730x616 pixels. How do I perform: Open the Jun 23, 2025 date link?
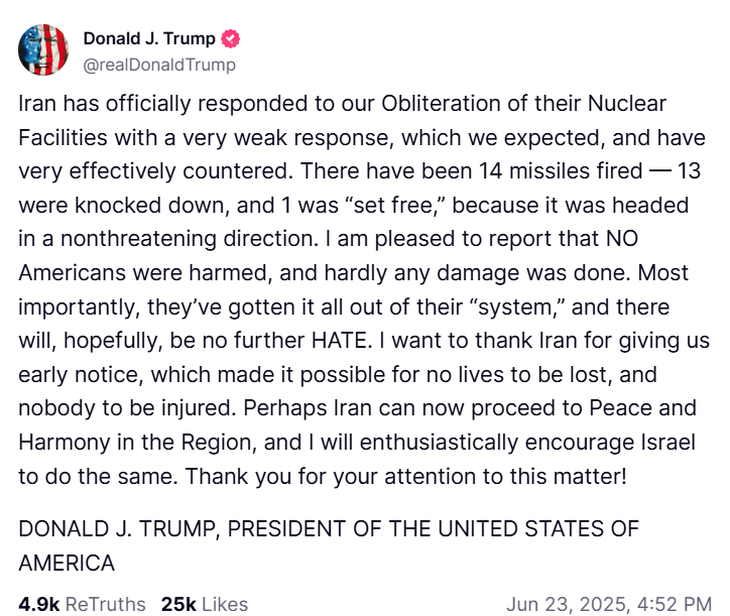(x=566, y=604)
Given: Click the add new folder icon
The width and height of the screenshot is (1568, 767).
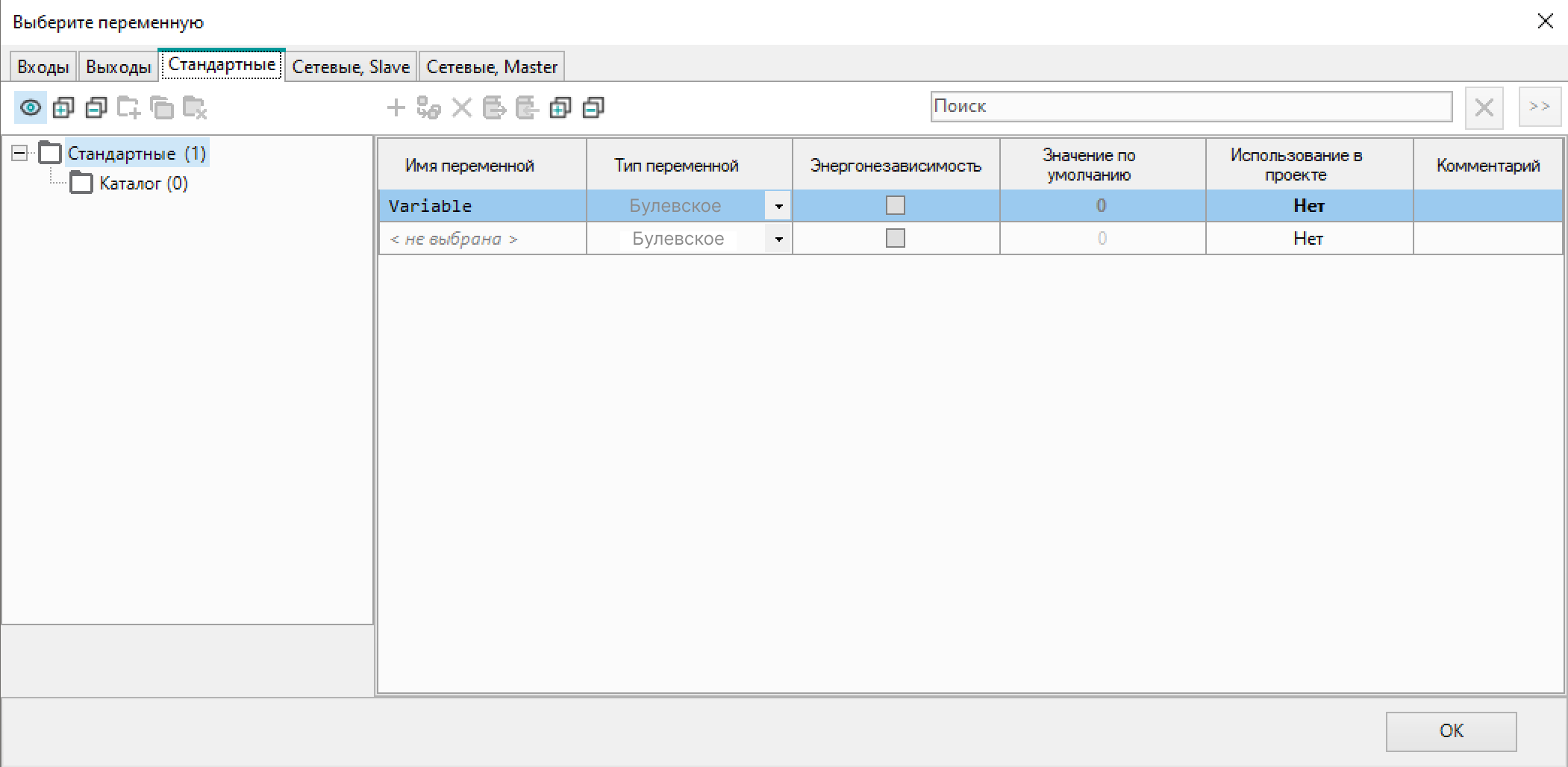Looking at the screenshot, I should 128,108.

◆ Work order: Retype each of the entries above exactly as it appears, with no pictures.

◆ Written reply:
730x616 pixels. How do I perform: Open the Jun 23, 2025 date link?
(x=566, y=604)
Given: Click the add new folder icon
The width and height of the screenshot is (1568, 767).
Looking at the screenshot, I should 128,108.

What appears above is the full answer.